Covid face mask rule on flights in Europe set to be eased

The mandatory EU-wide mask requirement for air travel is set to be dropped from Monday, May 16th, but airlines may still require passengers to wear masks on some or all flights

Covid face mask rule on flights in Europe set to be eased

Europe-wide facemask rules on flights are set to be ditched as early as next week in light of new recommendations from health and air safety experts.

The European Union Aviation Safety Agency (EASA) and European Centre for Disease Prevention and Control (ECDC) dropped recommendations for mandatory mask-wearing in airports and during flights in updated Covid-19 safety measures for travel issued on Wednesday, May 11th.

The new rules are expected to be rolled out from Monday, May 16th, but airlines may still continue to require the wearing of masks on some or all of flights. And the updated health safety measures still say that wearing a face mask remains one of the best ways to protect against the transmission of the virus.

The joint EASA/ECDC statement reminded travellers that masks may still be required on flights to destinations in certain countries that still require the wearing of masks on public transport and in transport hubs.

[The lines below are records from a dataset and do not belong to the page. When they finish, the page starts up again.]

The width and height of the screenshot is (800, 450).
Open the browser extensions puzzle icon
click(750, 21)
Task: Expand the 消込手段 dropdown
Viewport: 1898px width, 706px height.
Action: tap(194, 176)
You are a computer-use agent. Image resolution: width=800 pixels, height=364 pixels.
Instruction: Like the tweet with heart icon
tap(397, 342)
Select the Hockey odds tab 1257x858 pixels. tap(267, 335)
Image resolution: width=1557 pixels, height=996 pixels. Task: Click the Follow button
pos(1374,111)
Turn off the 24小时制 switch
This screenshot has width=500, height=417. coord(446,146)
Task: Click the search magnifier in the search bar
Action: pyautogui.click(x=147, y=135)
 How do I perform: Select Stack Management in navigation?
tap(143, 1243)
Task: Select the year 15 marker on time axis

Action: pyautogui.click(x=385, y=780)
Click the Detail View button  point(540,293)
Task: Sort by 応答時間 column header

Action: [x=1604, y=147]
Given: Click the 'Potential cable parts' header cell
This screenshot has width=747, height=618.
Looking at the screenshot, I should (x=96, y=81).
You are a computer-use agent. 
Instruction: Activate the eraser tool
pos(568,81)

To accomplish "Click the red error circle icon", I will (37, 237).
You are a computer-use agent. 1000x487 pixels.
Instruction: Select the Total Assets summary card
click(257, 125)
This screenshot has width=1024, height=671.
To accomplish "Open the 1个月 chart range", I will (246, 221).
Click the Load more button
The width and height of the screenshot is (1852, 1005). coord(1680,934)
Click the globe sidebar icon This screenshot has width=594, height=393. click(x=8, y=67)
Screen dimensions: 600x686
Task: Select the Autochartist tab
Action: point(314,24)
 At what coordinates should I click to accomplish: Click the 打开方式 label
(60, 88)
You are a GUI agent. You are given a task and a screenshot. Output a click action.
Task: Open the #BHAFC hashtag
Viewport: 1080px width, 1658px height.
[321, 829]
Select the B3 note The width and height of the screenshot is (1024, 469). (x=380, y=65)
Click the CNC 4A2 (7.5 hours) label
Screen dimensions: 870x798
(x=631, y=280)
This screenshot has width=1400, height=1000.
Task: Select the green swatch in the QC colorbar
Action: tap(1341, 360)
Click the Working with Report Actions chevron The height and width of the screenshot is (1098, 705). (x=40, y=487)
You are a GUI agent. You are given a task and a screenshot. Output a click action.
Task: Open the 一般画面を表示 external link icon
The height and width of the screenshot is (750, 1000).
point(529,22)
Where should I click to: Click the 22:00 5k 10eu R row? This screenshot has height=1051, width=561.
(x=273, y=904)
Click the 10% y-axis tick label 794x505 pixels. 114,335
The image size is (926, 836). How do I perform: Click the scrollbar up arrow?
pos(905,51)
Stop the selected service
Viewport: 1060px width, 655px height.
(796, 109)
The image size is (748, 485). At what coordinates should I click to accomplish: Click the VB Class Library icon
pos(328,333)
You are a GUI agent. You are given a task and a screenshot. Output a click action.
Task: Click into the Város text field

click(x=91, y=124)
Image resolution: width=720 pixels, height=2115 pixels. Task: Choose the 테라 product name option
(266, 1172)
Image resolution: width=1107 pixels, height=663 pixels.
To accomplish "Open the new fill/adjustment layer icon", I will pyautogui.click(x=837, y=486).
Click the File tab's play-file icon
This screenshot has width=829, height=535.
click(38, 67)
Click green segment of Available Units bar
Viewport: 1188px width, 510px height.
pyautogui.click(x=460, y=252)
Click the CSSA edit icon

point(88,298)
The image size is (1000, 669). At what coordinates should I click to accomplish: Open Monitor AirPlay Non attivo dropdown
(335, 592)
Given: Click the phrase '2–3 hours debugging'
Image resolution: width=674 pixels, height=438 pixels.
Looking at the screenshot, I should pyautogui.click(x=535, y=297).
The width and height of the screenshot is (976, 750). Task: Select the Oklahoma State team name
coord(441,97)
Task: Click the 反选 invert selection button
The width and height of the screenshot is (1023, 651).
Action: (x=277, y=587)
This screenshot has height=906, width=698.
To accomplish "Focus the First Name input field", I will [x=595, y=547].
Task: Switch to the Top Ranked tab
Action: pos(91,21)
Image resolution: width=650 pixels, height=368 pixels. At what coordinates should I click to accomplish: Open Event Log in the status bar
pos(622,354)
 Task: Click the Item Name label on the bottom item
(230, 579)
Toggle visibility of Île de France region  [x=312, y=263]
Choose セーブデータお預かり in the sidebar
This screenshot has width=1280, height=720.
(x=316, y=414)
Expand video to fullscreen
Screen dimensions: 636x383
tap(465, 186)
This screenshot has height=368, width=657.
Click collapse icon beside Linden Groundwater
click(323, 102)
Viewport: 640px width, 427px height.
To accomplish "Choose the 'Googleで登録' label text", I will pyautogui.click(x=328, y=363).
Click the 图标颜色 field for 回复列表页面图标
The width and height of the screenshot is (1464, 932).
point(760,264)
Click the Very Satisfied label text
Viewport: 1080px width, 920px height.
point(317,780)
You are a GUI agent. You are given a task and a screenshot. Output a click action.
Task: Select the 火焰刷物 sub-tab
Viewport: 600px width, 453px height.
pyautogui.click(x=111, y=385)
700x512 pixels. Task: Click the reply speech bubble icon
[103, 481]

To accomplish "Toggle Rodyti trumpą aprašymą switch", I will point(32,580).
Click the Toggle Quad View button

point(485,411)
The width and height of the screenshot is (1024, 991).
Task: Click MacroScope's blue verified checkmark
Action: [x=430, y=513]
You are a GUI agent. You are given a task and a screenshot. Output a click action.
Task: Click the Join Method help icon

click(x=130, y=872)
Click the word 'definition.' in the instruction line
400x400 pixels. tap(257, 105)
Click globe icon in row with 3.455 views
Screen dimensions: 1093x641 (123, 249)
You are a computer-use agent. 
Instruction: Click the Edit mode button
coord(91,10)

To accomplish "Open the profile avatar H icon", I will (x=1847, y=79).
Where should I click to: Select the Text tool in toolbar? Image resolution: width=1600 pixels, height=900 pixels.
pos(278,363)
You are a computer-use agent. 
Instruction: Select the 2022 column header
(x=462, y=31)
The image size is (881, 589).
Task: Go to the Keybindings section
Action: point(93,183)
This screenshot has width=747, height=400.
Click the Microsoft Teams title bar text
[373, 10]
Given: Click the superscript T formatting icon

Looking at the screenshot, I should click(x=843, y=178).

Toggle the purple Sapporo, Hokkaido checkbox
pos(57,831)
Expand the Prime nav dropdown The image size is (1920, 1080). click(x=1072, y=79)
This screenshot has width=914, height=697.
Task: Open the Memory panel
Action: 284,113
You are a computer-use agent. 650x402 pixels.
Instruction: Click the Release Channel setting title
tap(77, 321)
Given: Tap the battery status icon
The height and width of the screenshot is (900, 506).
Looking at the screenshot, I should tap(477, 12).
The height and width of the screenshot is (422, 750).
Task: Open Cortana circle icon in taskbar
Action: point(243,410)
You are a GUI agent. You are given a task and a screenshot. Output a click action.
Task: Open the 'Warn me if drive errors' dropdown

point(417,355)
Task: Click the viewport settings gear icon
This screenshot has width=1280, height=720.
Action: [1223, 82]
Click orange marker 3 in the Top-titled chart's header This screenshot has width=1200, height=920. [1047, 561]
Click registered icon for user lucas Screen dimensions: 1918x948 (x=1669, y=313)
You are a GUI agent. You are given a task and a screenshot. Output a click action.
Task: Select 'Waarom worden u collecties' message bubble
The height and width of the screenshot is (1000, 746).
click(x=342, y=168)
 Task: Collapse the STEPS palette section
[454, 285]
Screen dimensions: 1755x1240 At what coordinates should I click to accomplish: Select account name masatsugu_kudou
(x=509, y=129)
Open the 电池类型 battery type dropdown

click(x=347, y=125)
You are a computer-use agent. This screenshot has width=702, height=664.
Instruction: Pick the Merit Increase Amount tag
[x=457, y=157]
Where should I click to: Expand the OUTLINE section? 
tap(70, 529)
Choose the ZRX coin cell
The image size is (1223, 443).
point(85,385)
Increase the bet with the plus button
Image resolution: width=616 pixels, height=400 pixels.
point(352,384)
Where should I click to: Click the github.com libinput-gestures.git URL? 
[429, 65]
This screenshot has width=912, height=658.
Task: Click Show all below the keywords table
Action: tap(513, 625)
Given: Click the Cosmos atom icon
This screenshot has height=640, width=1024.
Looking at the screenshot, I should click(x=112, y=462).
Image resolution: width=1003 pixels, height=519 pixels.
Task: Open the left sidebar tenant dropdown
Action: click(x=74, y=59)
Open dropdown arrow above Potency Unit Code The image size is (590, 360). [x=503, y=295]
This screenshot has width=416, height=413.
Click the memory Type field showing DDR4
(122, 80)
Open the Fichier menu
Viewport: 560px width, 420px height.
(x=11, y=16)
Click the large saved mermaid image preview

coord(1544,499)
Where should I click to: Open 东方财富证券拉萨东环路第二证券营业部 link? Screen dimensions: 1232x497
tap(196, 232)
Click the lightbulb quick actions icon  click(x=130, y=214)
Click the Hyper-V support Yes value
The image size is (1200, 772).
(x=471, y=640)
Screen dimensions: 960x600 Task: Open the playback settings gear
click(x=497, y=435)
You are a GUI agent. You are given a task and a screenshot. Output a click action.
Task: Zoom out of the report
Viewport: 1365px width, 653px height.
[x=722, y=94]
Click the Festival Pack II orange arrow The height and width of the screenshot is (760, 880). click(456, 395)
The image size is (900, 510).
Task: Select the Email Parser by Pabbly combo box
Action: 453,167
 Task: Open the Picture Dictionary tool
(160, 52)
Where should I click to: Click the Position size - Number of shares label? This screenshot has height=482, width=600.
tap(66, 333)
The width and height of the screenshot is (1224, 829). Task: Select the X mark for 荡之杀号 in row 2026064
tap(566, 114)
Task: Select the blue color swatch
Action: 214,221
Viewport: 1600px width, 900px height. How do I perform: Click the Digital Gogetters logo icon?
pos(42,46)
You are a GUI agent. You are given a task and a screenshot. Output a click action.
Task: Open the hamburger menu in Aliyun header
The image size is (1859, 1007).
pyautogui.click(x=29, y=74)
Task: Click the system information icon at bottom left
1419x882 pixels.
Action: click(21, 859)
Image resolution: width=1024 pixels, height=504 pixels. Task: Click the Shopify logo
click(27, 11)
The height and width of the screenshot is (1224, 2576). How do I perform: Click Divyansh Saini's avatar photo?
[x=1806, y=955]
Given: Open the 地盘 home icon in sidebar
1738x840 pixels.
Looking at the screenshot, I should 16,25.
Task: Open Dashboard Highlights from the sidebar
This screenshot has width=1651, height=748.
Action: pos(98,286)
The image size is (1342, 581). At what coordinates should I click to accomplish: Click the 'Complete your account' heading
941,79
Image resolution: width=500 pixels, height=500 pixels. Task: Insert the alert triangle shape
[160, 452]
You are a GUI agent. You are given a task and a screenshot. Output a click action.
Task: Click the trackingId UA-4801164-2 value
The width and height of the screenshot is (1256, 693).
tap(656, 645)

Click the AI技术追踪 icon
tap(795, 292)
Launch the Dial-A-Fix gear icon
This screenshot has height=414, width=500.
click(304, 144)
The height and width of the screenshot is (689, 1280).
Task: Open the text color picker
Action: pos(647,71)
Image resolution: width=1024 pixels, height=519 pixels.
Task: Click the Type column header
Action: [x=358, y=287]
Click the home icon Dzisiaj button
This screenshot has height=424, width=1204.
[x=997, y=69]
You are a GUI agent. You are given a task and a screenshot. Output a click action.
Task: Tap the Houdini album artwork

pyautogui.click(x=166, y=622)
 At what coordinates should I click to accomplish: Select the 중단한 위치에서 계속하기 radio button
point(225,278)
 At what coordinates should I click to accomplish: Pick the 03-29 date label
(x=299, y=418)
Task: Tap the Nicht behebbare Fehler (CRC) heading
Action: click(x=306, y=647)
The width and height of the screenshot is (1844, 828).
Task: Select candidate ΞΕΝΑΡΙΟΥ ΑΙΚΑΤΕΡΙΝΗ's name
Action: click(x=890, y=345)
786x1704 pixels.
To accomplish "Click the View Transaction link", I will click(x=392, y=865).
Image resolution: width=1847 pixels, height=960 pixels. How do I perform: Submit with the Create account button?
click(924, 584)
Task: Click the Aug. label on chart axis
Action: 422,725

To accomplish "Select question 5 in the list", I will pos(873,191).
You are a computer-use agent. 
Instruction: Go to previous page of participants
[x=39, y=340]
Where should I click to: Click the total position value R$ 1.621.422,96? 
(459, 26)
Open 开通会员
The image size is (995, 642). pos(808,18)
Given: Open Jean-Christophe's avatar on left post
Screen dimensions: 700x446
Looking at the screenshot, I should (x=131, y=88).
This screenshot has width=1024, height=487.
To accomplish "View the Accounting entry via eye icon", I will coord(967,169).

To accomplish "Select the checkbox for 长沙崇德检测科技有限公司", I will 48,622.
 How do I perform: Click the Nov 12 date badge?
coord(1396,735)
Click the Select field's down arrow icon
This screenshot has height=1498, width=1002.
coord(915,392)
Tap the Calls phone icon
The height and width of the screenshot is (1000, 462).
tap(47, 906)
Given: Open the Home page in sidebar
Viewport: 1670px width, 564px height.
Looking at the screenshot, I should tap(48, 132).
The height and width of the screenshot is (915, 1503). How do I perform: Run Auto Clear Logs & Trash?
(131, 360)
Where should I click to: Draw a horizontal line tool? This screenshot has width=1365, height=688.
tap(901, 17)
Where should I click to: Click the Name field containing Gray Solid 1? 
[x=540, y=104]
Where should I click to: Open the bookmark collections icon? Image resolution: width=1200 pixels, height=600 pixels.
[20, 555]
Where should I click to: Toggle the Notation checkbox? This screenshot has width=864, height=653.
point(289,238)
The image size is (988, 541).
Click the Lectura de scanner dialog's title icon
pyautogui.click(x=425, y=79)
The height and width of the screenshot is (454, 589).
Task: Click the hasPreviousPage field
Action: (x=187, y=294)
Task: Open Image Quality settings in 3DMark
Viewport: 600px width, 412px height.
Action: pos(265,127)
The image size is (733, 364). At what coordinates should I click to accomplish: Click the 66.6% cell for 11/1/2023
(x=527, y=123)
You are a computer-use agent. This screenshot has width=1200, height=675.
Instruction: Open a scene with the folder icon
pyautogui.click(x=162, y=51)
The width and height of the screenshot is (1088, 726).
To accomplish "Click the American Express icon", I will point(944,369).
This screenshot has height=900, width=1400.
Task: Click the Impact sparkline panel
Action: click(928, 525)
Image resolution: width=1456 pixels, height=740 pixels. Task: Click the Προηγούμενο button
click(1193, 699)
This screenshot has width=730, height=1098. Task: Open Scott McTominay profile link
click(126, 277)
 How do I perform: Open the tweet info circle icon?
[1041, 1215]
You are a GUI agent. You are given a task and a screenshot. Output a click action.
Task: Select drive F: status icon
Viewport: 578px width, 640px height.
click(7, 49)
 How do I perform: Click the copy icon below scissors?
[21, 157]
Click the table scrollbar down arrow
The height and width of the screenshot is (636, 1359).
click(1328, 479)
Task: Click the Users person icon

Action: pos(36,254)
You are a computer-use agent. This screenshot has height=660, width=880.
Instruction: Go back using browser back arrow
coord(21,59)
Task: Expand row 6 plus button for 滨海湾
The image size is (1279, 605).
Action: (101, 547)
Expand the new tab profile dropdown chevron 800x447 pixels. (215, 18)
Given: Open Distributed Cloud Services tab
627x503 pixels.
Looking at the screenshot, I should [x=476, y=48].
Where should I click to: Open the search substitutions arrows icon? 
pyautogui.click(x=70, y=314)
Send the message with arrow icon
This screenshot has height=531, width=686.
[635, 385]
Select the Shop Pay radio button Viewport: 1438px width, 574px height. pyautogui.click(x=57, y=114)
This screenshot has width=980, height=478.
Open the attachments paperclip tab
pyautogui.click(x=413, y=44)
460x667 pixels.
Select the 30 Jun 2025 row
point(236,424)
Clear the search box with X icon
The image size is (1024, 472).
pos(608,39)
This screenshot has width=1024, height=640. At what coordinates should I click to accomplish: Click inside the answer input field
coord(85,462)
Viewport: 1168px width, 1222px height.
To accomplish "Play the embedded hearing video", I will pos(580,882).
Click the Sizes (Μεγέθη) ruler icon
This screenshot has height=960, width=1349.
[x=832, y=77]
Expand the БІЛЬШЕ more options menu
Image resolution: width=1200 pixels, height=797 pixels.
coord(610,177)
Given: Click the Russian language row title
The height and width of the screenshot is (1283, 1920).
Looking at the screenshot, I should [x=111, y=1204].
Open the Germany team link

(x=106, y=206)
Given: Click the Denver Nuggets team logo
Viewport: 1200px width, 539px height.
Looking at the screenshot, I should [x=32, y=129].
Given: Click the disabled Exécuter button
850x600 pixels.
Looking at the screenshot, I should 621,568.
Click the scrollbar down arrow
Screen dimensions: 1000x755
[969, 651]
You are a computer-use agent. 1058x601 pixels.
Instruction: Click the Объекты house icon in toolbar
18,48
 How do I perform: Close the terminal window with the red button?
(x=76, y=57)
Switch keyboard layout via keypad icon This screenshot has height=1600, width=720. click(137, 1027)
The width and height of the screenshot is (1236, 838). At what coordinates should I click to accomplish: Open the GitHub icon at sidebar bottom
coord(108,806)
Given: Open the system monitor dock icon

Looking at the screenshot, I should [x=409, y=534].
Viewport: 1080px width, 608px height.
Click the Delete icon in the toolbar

It also recommends that vulnerable passengers should continue to wear a face mask regardless of the rules, ideally an FFP2/N95/KN95 type mask which offers a higher level of protection than a standard surgical mask.

“From next week, face masks will no longer need to be mandatory in air travel in all cases, broadly aligning with the changing requirements of national authorities across Europe for public transport,” EASA executive director Patrick Ky said in the statement. 

“For passengers and air crews, this is a big step forward in the normalisation of air travel. Passengers should however behave responsibly and respect the choices of others around them. And a passenger who is coughing and sneezing should strongly consider wearing a face mask, for the reassurance of those seated nearby.”  

ECDC director Andrea Ammon added: “The development and continuous updates to the Aviation Health Safety Protocol in light of the ongoing Covid-19 pandemic have given travellers and aviation personnel better knowledge of the risks of transmission of SARS-CoV-2 and its variants. 

“While risks do remain, we have seen that non-pharmaceutical interventions and vaccines have allowed our lives to begin to return to normal. 

“While mandatory mask-wearing in all situations is no longer recommended, it is important to be mindful that together with physical distancing and good hand hygiene it is one of the best methods of reducing transmission. 

“The rules and requirements of departure and destination states should be respected and applied consistently, and travel operators should take care to inform passengers of any required measures in a timely manner.”